▶ WORK TO BE COMPLETED
Give the entries again, exactly as they stand.

Items listed in a dataset:
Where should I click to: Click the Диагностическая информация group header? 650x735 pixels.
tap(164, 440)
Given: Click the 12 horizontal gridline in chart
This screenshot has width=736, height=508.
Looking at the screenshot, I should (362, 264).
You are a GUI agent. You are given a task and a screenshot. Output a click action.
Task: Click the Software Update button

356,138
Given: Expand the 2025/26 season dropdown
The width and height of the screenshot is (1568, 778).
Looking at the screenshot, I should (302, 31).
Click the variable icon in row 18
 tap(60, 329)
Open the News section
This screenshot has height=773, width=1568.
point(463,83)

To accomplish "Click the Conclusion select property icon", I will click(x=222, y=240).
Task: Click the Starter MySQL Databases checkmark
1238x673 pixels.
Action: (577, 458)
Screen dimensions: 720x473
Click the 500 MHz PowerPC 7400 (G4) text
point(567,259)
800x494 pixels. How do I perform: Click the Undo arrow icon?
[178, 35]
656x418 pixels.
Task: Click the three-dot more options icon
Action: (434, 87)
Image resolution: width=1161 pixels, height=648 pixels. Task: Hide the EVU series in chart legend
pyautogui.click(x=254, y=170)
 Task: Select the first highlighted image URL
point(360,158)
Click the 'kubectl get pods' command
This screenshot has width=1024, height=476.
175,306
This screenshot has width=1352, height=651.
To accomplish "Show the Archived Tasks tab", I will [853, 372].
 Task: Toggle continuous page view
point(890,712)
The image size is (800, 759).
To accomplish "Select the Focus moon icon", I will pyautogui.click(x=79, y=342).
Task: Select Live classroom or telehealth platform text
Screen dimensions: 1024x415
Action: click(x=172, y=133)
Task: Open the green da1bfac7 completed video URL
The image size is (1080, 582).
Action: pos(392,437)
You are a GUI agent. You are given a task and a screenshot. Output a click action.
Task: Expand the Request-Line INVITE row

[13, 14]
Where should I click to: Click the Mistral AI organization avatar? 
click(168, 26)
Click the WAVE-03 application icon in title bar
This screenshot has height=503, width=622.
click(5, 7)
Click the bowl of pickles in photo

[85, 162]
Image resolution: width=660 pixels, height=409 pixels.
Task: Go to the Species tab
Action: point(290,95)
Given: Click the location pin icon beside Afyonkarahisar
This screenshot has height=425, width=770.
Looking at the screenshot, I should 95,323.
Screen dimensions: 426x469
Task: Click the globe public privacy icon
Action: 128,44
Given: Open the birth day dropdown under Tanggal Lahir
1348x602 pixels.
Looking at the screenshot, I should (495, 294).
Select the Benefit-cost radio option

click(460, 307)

▶ WRITTEN REPLY
Where should I click to: Click the Диагностическая информация group header? 650x735 pixels.
tap(164, 440)
Given: Click the 12 horizontal gridline in chart
This screenshot has width=736, height=508.
Looking at the screenshot, I should (362, 264).
You are a GUI agent. You are given a task and a screenshot. Output a click action.
Task: Click the Software Update button

356,138
Given: Expand the 2025/26 season dropdown
The width and height of the screenshot is (1568, 778).
Looking at the screenshot, I should (302, 31).
Click the variable icon in row 18
 tap(60, 329)
Open the News section
This screenshot has height=773, width=1568.
point(463,83)

To accomplish "Click the Conclusion select property icon", I will click(x=222, y=240).
Task: Click the Starter MySQL Databases checkmark
1238x673 pixels.
Action: (577, 458)
Screen dimensions: 720x473
Click the 500 MHz PowerPC 7400 (G4) text
point(567,259)
800x494 pixels. How do I perform: Click the Undo arrow icon?
[178, 35]
656x418 pixels.
Task: Click the three-dot more options icon
Action: (434, 87)
Image resolution: width=1161 pixels, height=648 pixels. Task: Hide the EVU series in chart legend
pyautogui.click(x=254, y=170)
 Task: Select the first highlighted image URL
point(360,158)
Click the 'kubectl get pods' command
This screenshot has width=1024, height=476.
175,306
This screenshot has width=1352, height=651.
To accomplish "Show the Archived Tasks tab", I will [853, 372].
 Task: Toggle continuous page view
point(890,712)
The image size is (800, 759).
To accomplish "Select the Focus moon icon", I will pyautogui.click(x=79, y=342).
Task: Select Live classroom or telehealth platform text
Screen dimensions: 1024x415
Action: click(x=172, y=133)
Task: Open the green da1bfac7 completed video URL
The image size is (1080, 582).
Action: pos(392,437)
You are a GUI agent. You are given a task and a screenshot. Output a click action.
Task: Expand the Request-Line INVITE row

[13, 14]
Where should I click to: Click the Mistral AI organization avatar? 
click(168, 26)
Click the WAVE-03 application icon in title bar
This screenshot has height=503, width=622.
click(5, 7)
Click the bowl of pickles in photo

[85, 162]
Image resolution: width=660 pixels, height=409 pixels.
Task: Go to the Species tab
Action: point(290,95)
Given: Click the location pin icon beside Afyonkarahisar
This screenshot has height=425, width=770.
Looking at the screenshot, I should 95,323.
Screen dimensions: 426x469
Task: Click the globe public privacy icon
Action: 128,44
Given: Open the birth day dropdown under Tanggal Lahir
1348x602 pixels.
Looking at the screenshot, I should (495, 294).
Select the Benefit-cost radio option

click(460, 307)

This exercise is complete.